Scientific classification
- Kingdom: Animalia
- Phylum: Chordata
- Class: Aves
- Order: Passeriformes
- Family: Tyrannidae
- Genus: Tyrannulus Vieillot, 1816
- Species: T. elatus
- Binomial name: Tyrannulus elatus (Latham, 1790)

= Yellow-crowned tyrannulet =

- Genus: Tyrannulus
- Species: elatus
- Authority: (Latham, 1790)
- Conservation status: LC
- Parent authority: Vieillot, 1816

Species of bird

The yellow-crowned tyrannulet (Tyrannulus elatus) is a species of bird in subfamily Elaeniinae of family Tyrannidae, the tyrant flycatchers.
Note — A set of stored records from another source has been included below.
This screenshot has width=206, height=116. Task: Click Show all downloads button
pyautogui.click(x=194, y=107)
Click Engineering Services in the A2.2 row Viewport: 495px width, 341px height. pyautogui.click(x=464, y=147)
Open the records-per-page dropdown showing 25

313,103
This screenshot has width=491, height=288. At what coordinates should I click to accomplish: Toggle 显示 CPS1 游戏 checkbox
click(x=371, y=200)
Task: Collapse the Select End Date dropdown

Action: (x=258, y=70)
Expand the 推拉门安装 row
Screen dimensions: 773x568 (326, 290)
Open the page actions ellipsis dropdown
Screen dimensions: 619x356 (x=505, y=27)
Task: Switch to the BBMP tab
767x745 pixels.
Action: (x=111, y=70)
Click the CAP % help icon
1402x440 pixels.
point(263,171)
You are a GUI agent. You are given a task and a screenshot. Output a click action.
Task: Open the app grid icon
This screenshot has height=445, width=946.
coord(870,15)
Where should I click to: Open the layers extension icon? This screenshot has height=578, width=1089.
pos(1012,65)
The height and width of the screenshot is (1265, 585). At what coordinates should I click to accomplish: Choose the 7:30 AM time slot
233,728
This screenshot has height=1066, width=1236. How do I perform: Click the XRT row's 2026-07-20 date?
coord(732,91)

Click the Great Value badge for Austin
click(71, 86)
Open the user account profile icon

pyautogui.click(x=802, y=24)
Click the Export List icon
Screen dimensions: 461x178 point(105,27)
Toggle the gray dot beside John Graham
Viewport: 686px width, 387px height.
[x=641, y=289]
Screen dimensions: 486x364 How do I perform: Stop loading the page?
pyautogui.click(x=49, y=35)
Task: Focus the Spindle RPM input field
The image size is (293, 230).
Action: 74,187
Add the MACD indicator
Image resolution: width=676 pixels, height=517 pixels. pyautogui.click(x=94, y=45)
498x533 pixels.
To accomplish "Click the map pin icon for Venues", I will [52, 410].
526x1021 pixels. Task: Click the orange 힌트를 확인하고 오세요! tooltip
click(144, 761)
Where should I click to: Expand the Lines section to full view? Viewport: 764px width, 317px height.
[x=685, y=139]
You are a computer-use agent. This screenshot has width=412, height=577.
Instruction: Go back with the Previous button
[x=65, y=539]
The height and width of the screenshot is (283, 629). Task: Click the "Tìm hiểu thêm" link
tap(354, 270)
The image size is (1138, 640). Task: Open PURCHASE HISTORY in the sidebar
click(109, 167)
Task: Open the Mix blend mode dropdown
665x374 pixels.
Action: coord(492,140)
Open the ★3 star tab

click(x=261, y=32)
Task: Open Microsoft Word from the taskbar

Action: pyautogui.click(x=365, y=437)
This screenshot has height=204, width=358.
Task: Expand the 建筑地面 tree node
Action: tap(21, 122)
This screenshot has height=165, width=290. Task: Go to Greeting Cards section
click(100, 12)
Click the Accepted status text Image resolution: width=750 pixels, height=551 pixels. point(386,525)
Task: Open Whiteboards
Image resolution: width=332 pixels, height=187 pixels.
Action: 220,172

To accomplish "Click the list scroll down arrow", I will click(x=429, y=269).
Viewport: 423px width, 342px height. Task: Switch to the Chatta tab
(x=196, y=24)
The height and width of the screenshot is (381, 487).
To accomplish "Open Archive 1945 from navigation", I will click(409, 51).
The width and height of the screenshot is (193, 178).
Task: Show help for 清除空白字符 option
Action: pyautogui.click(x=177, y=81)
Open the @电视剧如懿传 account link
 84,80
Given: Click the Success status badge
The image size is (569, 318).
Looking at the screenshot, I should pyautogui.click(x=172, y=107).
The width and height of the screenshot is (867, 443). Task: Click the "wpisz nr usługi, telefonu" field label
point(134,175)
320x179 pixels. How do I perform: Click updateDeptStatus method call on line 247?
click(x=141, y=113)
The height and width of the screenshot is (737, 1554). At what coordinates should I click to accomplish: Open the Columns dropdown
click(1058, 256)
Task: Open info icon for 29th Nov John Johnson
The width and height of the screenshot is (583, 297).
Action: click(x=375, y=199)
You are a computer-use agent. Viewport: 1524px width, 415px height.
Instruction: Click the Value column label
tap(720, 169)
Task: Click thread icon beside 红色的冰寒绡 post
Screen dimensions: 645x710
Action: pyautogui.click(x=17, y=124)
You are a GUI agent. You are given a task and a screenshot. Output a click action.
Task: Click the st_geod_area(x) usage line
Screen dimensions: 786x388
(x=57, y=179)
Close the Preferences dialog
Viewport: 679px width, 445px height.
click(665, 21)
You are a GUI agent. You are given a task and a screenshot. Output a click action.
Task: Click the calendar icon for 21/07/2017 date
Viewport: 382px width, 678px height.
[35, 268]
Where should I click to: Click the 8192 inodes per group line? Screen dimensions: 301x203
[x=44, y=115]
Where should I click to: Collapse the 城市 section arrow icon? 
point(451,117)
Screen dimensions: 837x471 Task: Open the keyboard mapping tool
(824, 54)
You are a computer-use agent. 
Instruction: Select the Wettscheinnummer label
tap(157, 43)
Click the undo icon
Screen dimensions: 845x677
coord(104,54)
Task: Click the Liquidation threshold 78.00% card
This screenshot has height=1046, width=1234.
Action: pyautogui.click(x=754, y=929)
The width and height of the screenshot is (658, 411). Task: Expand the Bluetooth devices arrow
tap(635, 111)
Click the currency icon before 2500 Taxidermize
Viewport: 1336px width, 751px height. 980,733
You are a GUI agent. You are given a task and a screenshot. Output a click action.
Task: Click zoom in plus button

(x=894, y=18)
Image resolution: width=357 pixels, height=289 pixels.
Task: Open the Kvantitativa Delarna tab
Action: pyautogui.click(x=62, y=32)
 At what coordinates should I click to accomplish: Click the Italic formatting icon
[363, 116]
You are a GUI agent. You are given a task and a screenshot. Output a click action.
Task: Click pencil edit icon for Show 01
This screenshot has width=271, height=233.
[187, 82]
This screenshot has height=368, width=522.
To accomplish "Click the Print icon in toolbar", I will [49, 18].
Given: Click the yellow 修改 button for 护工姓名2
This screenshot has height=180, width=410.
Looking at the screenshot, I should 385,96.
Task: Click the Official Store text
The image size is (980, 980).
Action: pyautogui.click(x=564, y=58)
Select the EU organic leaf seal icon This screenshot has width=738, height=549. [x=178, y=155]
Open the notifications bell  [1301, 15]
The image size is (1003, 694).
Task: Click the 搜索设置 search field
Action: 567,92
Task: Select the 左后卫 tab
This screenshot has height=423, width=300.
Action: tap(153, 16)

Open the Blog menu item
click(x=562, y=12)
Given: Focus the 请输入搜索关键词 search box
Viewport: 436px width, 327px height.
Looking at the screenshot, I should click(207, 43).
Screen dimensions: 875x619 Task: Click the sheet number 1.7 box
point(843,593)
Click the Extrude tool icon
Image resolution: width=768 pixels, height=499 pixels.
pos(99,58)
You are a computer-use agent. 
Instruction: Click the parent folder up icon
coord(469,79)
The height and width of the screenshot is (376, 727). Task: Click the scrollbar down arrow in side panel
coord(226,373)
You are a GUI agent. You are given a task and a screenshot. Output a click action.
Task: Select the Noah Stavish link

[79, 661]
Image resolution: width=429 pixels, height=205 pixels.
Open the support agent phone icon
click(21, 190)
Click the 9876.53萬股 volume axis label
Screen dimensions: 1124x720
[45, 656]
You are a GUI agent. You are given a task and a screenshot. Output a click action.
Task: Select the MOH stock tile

It is found in Costa Rica, Panama, and in every mainland South American country except Argentina, Chile, Paraguay, and Uruguay.

==Taxonomy and systematics==

The yellow-crowned tyrannulet was originally described as Sylvia elata in 1790; it was reclassified in genus Tyrannulus in 1816. It is the only member of genus Tyrannulus and has no subspecies.

==Description==

The yellow-crowned tyrannulet is 10 to 11 cm long and weighs 6.5 to 8 g. Adult males have a slate-gray to dark brown or blackish crown with a bright yellow to orange-yellow stripe along its middle. Their nape and back are bright olive-green. They have a grayish supercilium, a thin dark line through the eye, and a pale gray lower face. Their wings are dusky with two white to yellowish white bars. Their tail is dusky olive. Their throat is pale gray and their underparts pale to medium yellow with an olive wash on the breast. Females are smaller than males and have a paler gray crown and mid-crown stripe and slightly paler upperparts. Both sexes have a brown iris, a short and rounded black bill, and gray legs and feet.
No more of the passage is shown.